Short version: Are the heirs required to pay for their parent's medical expenses after they die?
Longer summary:
In late 2014, both of my parents were admitted to a Skilled Nursing Facility, for different medical reasons.
Medicare covered some of their stays, their insurance (GEHA) may have covered some of it, and my parents paid out of pocket. (I know this, because I fronted them the money to cover these bills.)
They were both discharged in January of 2015 and Mom died soon after, in February, 2015. Dad died in March of 2016.
After several requests for detailed billing information, in August 2015 we received a $1400 refund for "overpayment" check from the SNF, with no details. ($400 for Mom and $1000 for Dad.)
The week after Dad died, in March of 2016, we received a demand letter from the SNF for my Mom in the amount of $4700 that was "Past Due", with no details. Of course it included the standard threat to take us to collections if payment was not received. We didn't pay it, as they'd already sent us a refund for overpayment. We did inform the SNF of my parent's deaths.
A year later, on May 18, 2017 (my mother's birthday, ouch) we got another demand letter from the SNF. This time it was for my Dad in the "past due" amount of $9500, with all the same threats.
All of my parent's assets went into a Trust and my brother and I are Co-Trustees & Co-Executors. We're working on settling the (small-ish) estate complete with other sibling drama worthy of the Inheritance Thread.

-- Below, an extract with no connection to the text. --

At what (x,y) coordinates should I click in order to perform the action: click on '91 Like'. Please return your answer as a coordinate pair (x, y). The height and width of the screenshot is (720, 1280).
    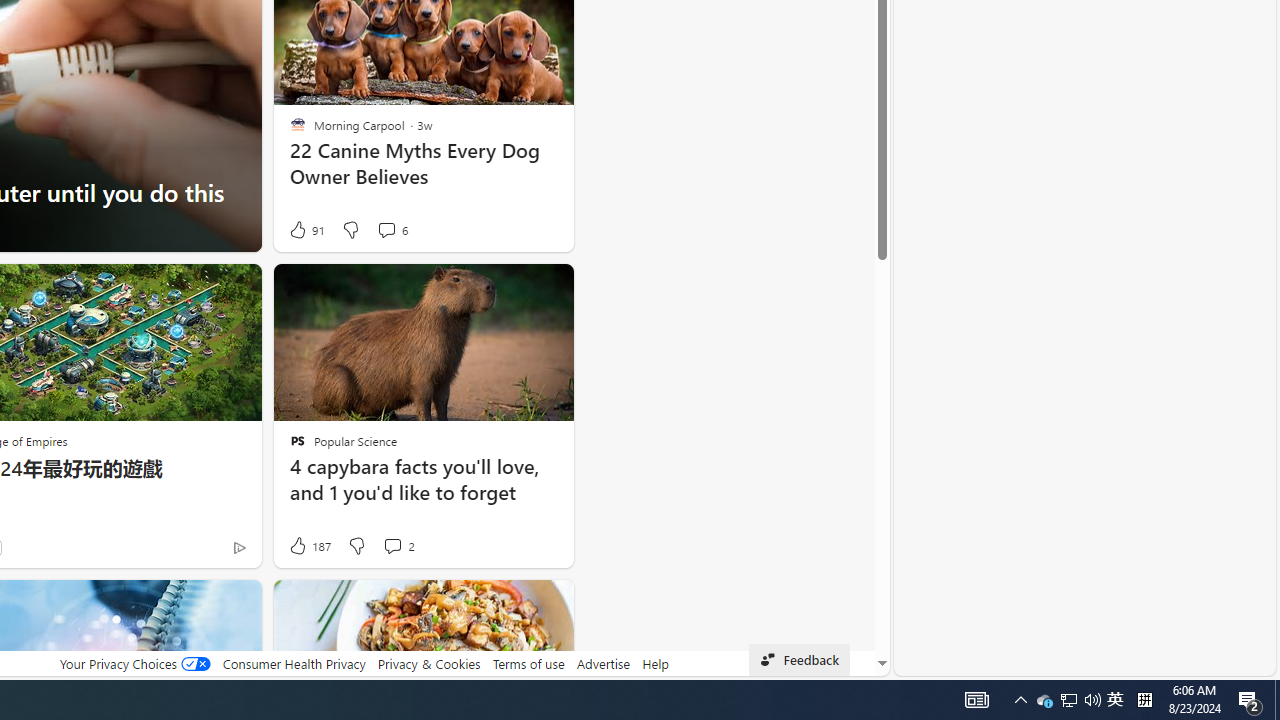
    Looking at the image, I should click on (304, 229).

Our question for you fine folks is this: Are we obligated to pay these amounts? Where do we look for guidance? We don't want to spend what's left on attorney's fees, because the pile's not that big and there six kids and taxes owed. Their money was mostly in IRA's and they had no pass through provision, which another huge headache.

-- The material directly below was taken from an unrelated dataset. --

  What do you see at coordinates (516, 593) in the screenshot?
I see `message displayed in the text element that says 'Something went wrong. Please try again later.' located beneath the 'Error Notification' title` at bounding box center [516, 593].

This is kind of a bare-bones outline. If you have any questions, I'll be happy to provide as much detail as I can. Oh, and they lived in CA and created their Will and Trust there, but Dad died in AZ, where he lived the last year of his life with my Co-Trustee brother.

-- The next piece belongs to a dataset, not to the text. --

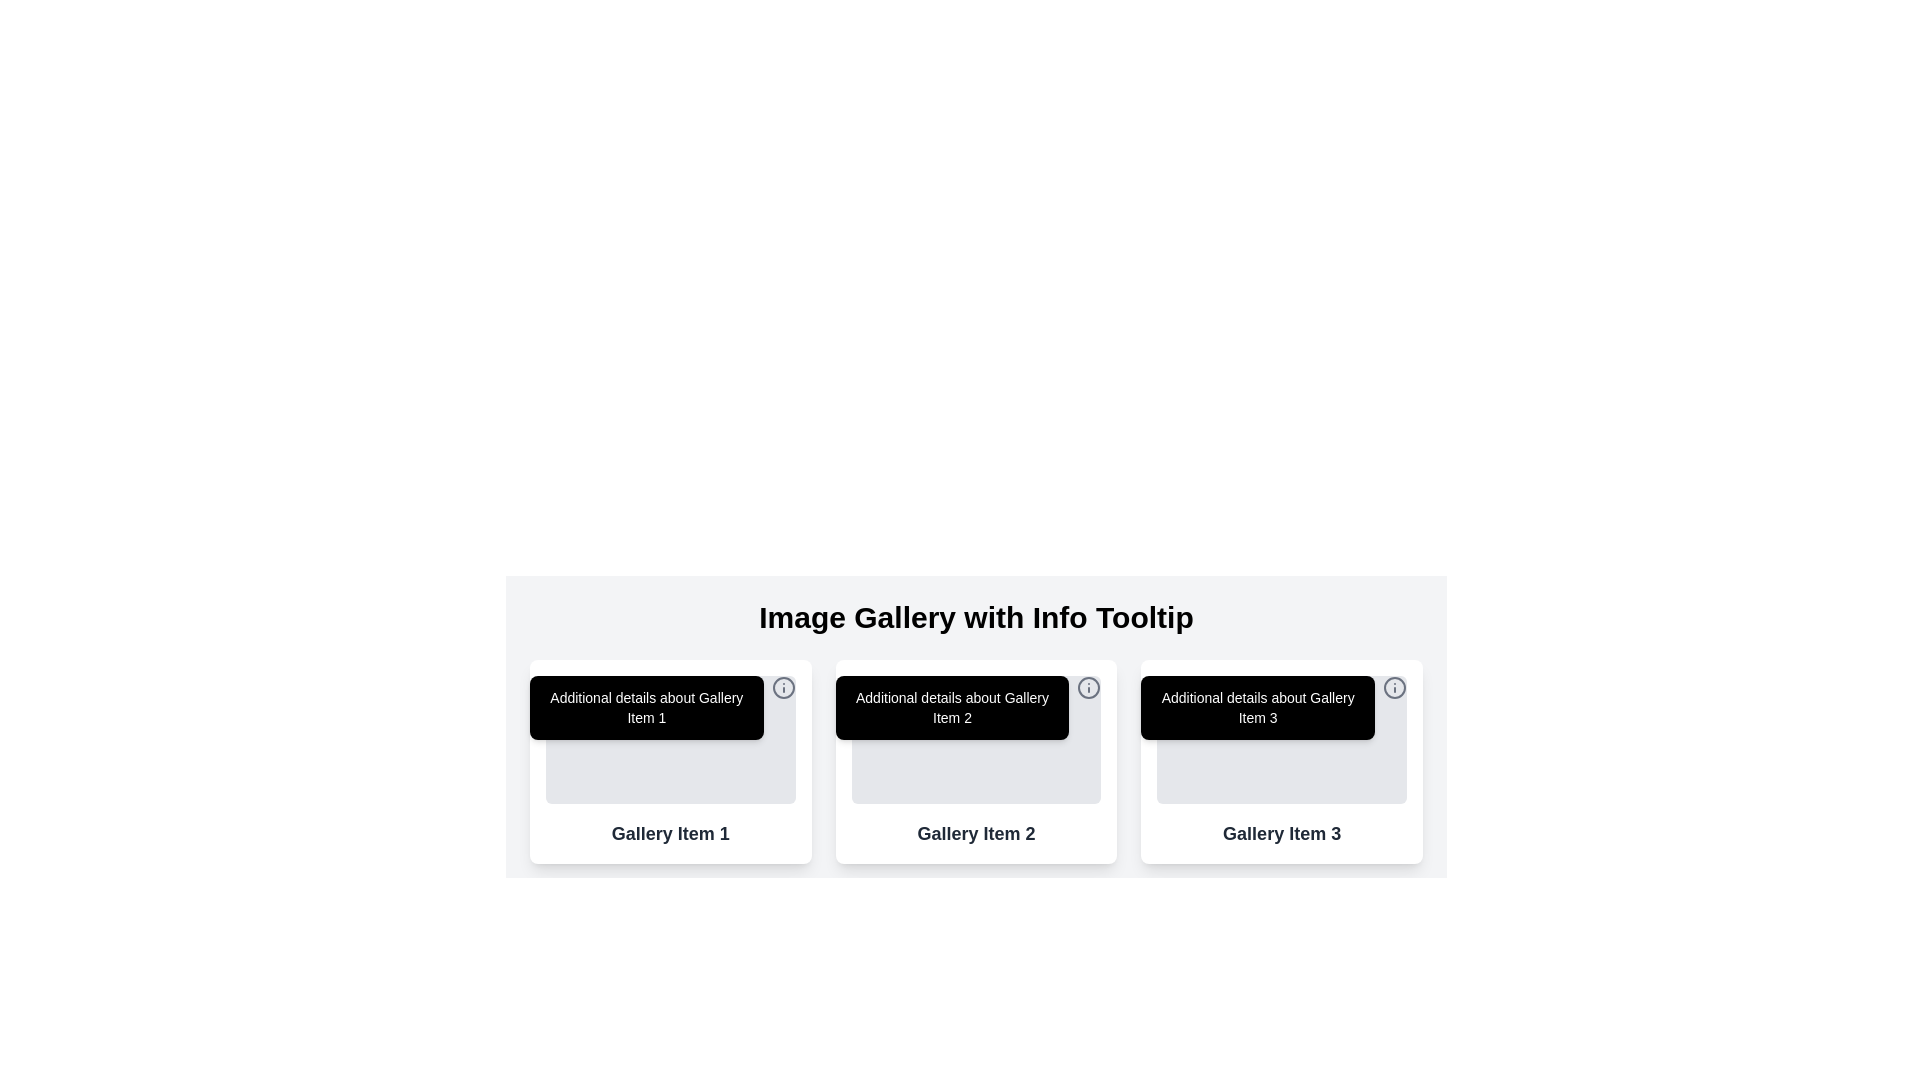  What do you see at coordinates (1394, 686) in the screenshot?
I see `the info indicator icon located at the top-right corner of 'Gallery Item 3'` at bounding box center [1394, 686].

I want to emphasize that we are willing to pay what is legitimately owed, but this facility's accounting practices are so opaque, that we feel they're trying to pull some funny stuff. Demand letters with no itemization of services rendered long after my parents are dead and "overpayments" are refunded? Sounds fishy to us.
Heaps of gratitude in advance to anyone who can help us solve this conundrum.